1 Introduction
Since a cluster of coronavirus disease 2019 (COVID-19) cases were first reported in Wuhan, China, in December 2019, it has become a global threat and spread rapidly across more than 200 countries and regions (WHO, 2020). A striking aspect of COVID-19 is that the disease became a pandemic in several months, resulting in over 16 million cases and 600 thousand deaths worldwide as of 30 July (WHO, 2020). Although we learned more about COVID-19 and severe acute respiratory syndrome coronavirus 2 (SARS-CoV-2) in the past several months depending on the modern advanced technology, some issues, such as a useful strategy to prevent disease spread, transmission route, and effective treatments, have been still severe challenges until now. Additionally, the possibility of co-infection with other respiratory pathogens remains unclear. This should be an important concern for clinicians in the management of COVID-19.

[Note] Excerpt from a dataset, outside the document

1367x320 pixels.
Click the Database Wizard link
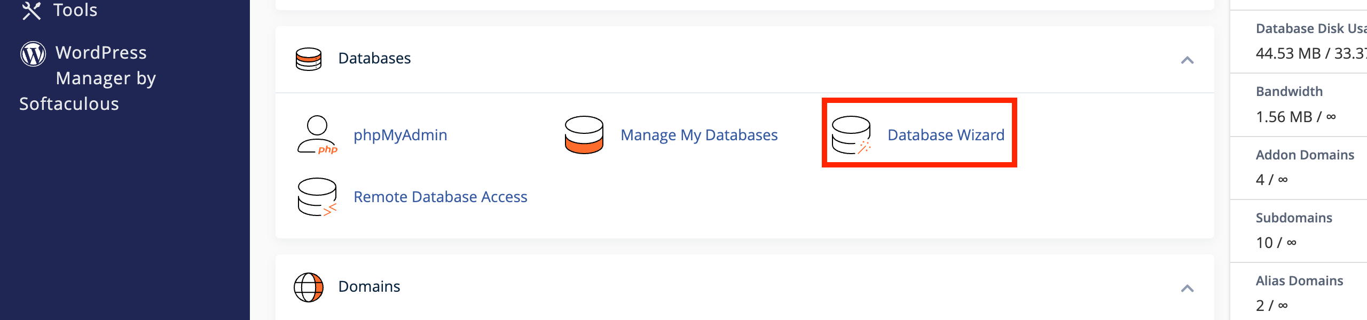[946, 135]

Generally, co-infection has been already detected during the epidemic of previous emerging infectious diseases, including severe acute respiratory syndrome (SARS) and Middle East respiratory syndrome (MERS). Previous serological evidence revealed that the incidences of acute or recent Chlamydophila pneumonia (CP) or Mycoplasma pneumonia (MP) infection in SARS patients were 30% and 9%, respectively (Zahariadis et al., 2006). In Hong Kong, a major nosocomial outbreak of SARS revealed co-infection of human metapneumovirus (MPV) (Lee et al., 2007). Moreover, co-infection of Middle East respiratory syndrome coronavirus (MERS-CoV) with influenza has been reported, and it demonstrated that 18% critically ill patients with MERS-CoV had bacterial co-infection, followed by 5% with viral co-infection, in a multicenter retrospective cohort study (Alfaraj et al., 2017; Arabi et al., 2017). However, there is limited data regarding co-infection of other respiratory pathogens in COVID-19 patients, as well as the impact of co-infection on COVID-19 prognosis.
It is considered that the recognition of SARS-CoV-2 infection is important as it enables the implementation of appropriate infection control measures and possible promising antiviral therapy, but clinicians should not neglect the possibility of SARS-CoV-2 co-infection (Lai et al., 2020). Therefore, we aim to expand the knowledge of distribution and associated factors of co-infection in COVID-19 patients, and assess the impact of co-infection on COVID-19 prognosis.